J’ai pensé aussi qu’il pouvait être son mac. Là encore, je ne le sentais pas, je ne saurai dire pourquoi, peut-être parce qu’elle ne semblait pas être dans la profession depuis très longtemps et que son accoutrement, comme son comportement, semblaient un peu trop grotesques.
Ce qui m’a semblé le plus vraisemblable est que l’homme était un client, peut être le premier, ce qui pouvait expliquer son état de nervosité. La cocaïne lui permettra d’entrer plus facilement dans la prostitution et bientôt, elle se prostituera pour en avoir.
En sortant du restaurant, ma compagne me dit qu’elle avait entendu l’homme lui donner des conseils pour son profil. Peut-être s’étaient-ils rencontrés sur un réseau social quelconque du genre Tinder ou OnlyFans.
Quoi qu’il en soit, cette rencontre ma choqué.
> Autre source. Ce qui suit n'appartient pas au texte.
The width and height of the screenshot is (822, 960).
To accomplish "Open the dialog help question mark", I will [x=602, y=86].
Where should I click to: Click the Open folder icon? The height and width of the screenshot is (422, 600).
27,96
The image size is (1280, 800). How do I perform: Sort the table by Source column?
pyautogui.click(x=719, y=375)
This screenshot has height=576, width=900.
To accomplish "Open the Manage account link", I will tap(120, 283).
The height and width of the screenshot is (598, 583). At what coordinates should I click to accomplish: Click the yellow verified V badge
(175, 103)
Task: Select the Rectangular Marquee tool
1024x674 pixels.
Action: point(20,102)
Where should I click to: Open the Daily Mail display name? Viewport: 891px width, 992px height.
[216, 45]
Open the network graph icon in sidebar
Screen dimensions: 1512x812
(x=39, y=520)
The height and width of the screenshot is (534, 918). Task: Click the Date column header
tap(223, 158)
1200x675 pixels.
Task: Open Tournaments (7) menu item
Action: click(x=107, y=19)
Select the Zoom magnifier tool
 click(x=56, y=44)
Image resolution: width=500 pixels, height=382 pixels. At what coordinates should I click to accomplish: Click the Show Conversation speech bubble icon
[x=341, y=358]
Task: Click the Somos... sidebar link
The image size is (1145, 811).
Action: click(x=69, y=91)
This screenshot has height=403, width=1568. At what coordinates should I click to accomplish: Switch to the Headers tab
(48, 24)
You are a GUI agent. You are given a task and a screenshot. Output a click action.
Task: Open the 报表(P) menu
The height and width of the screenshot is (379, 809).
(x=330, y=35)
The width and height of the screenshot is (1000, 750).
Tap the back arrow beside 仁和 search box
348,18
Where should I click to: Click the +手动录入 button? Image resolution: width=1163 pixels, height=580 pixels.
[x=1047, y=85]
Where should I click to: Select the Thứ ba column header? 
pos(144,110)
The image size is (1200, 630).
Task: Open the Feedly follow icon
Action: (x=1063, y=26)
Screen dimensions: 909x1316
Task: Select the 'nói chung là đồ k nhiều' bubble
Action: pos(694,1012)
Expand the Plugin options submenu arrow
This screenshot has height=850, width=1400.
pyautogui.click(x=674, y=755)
Dans un monde dans lequel l’intelligence artificielle donne naissance en quelques clics à des créatures de rêve plus vraies que nature et où des hordes de guerrières, fées, déesses, courtisanes et autre princesses hyper réalistes et hyper sexualisées envahissent les réseaux sociaux, les vraies putes ne semblent plus humaines. Sommes-nous dans un monde dans lequel l’image n’a plus de sens ? Depuis le XIXème siècle et jusqu’à ma génération, l’image était un référentiel de réalité. Qu’en sera-t-il demain ? Qu’est ce qui permettra de dire que quelque chose est vrai ou ne l’est pas ? Quel sera le nouveau référentiel ? Y en aura-t-il un ?
La seule chose qui me semble claire, c’est que je deviens trop vieux.